Ice Cube’s Are We There Yet? slips into the third place spot. Are We There Yet?, Sony’s third huge film in the top three, grossed another $8.5 million in its fourth weekend of release. The $50 million dollar comedy was down a tiny 20% this weekend, and the Cube Vision/Revolution Studios production has now earned $61.5 million. After being massive in theatres, this one will be a major player on video and DVD as well. For Sony, all I can say is what a weekend!
Fourth spot goes to Clint Eastwood’s Million Dollar Baby, which continues to play very well after picking up a boatload of Oscar noms. Million Dollar Baby, starring Eastwood, Hilary Swank and Morgan Freeman, earned another $7.6 million this weekend from 2,035 venues. MDB dropped only 13%, and has so far earned $45.1 million. Don’t forget: Baby cost Warner Bros, Lakeshore Entertainment and Clint’s Malpaso Entertainment only $30 million to produce, so it will be a big winner before the Oscars are handed out.
Our other opener, the much more small-scale Pooh’s Heffalump Movie, took the fifth spot. Even this old grump thinks it looks cute. The Heffalump was no Hitch this weekend, but it did the expected, grossing $6.0 million from 2,529 venues. This one couldn’t beat Piglet’s Big Movie ($6.1 million) or manage to reach Tigger’s opening ($9.4 million); however, opening weekends mean little to this franchise. Both Tigger and Piglet made the bulk of their money internationally. The Heffalump movie cost about $20 million to make, and will most likely make that back the first day this is out on DVD. This is an extremely profitable franchise, so BOP’s Tim Briody should be happy to find out that an Eeyore movie is definitely not out of the realm of possibility on the big screen.
Sixth goes to The Wedding Date, down from its second place finish last weekend. Usually, the big, big drops are reserved for horror films and sequels, however The Wedding Date managed to slide a nasty 50% in its second weekend. This goes back to the argument about competition affecting opening weekend grosses – it doesn’t, but it does tend to massacre the holdovers. The Wedding Date did manage to pull in another $5.6 million this weekend, and because the film cost less than $15 million to make, Universal and Gold Circle aren't going to worry about the big drop too much. So far, The Wedding Date has earned $19.5 million.
Finishing seventh is Robert De Niro’s Hide and Seek (what an odd time to release a special edition of Raging Bull on DVD, no?). Hide and Seek grossed $5.6 million this weekend, dropping a better 38%. The $22 million opener is almost a memory already. So far, the Fox film has grossed $43.6 million.

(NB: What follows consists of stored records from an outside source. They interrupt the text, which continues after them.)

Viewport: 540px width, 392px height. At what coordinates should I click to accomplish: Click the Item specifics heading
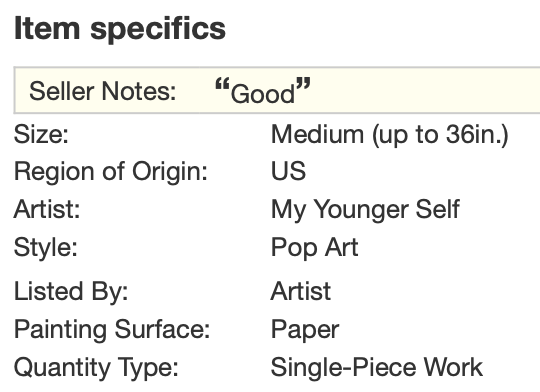[120, 30]
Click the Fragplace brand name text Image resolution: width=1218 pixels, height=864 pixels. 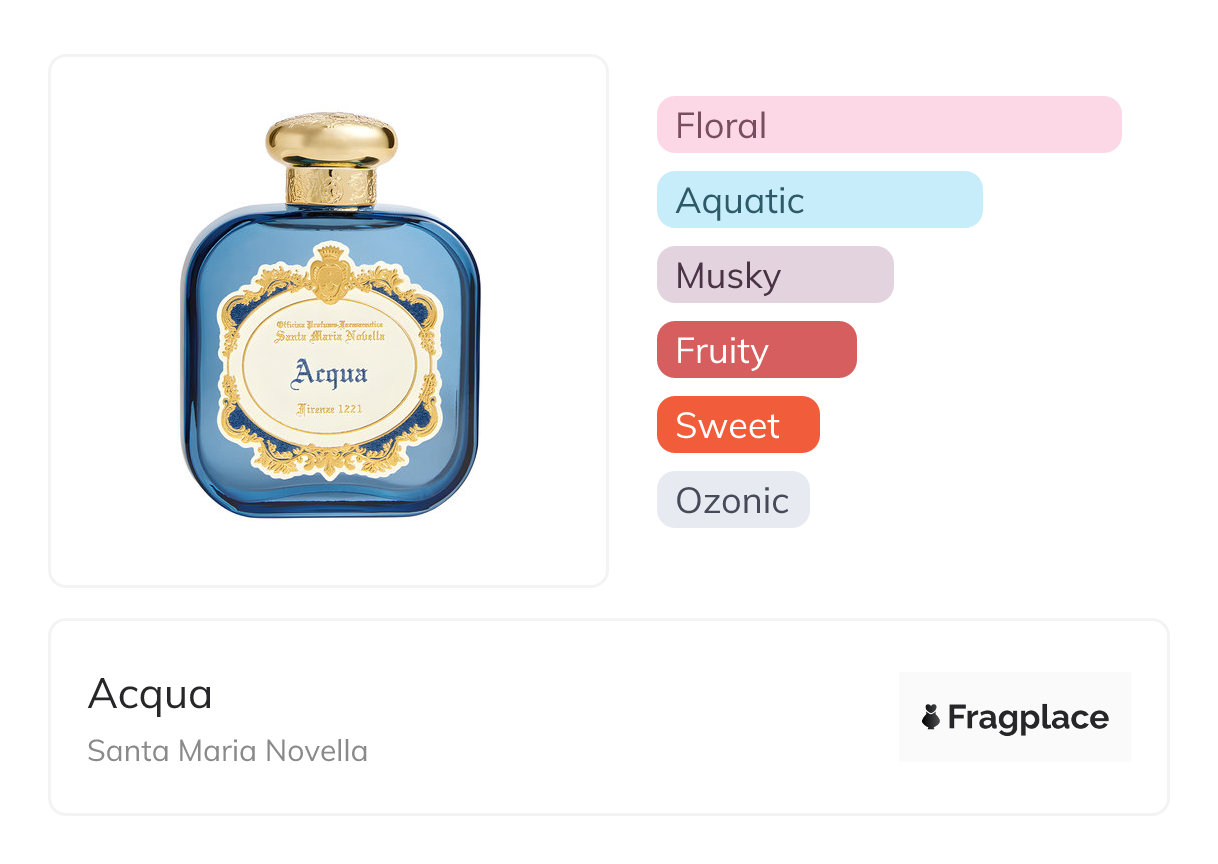tap(1028, 717)
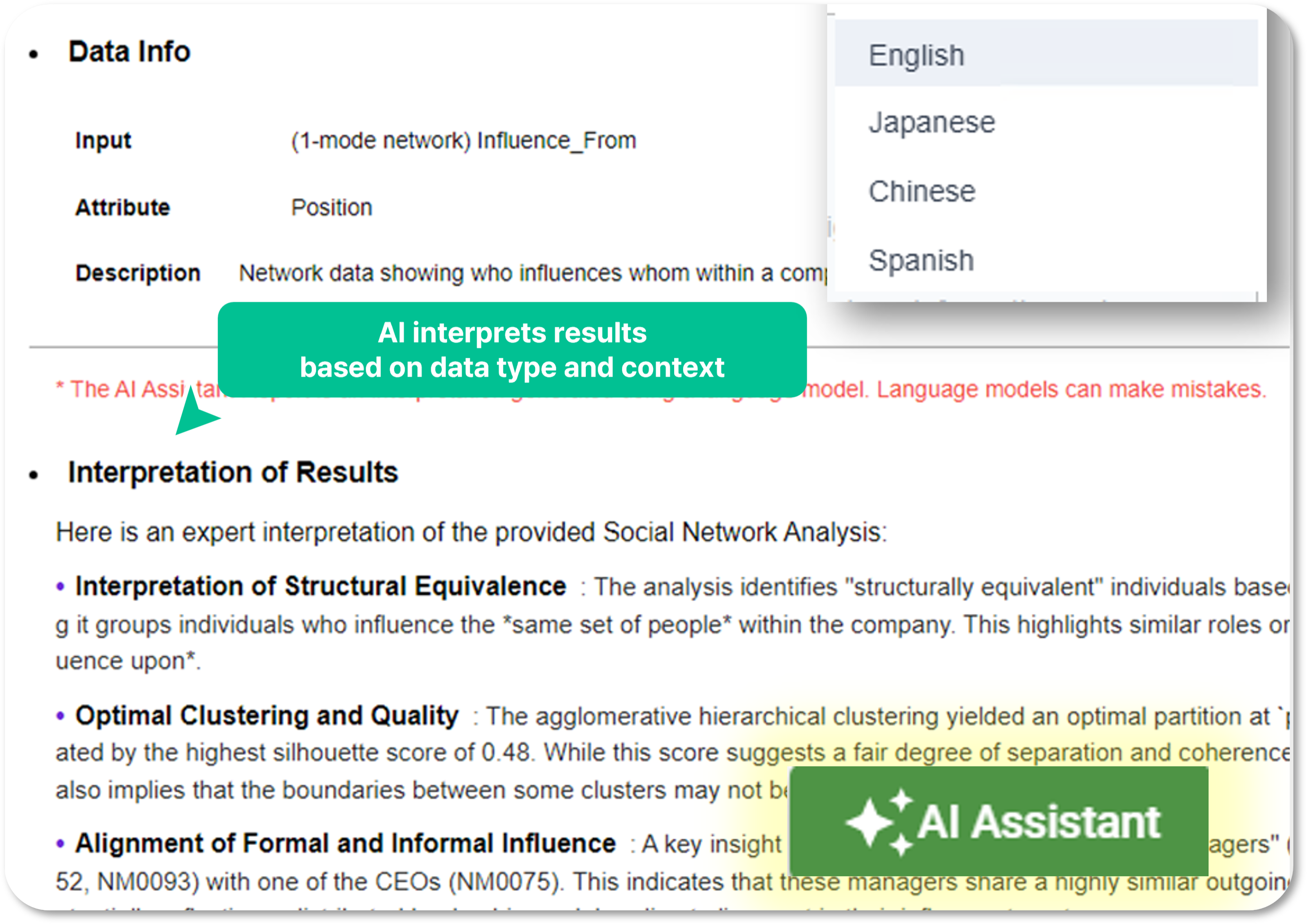Click the Input field label
The image size is (1307, 924).
click(x=103, y=140)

Sideways falls to eighth this weekend with a weekend gross of $4.8 million. Despite dropping 167 venues from its run, the Paul Giamatti flick was actually up 2% compared to last weekend. The $16 million production from Fox Searchlight has now earned $53.1 million.
Oscar nominee The Aviator dips to ninth this weekend. The Leonardo DiCaprio flick earned $4.6 million, down 15% compared to last weekend. The Martin Scorsese film has now pulled in $88.3 million.
Pulling up in tenth is Meet the Fockers, which should leave the top ten next weekend. Fockers grossed another $3.4 million this weekend to pull its huge total up above $270 million. Fockers passed the original Shrek this weekend, to become one of the top 25 domestic grossers ever.
Overall, box office was up a bit compared to last year when 50 First Dates debuted. Over the February 13th - 15th weekend in 2004, the top ten films grossed about $99 million. This weekend, box office found about $102 million in the top ten, keeping grosses close to last Valentine’s weekend.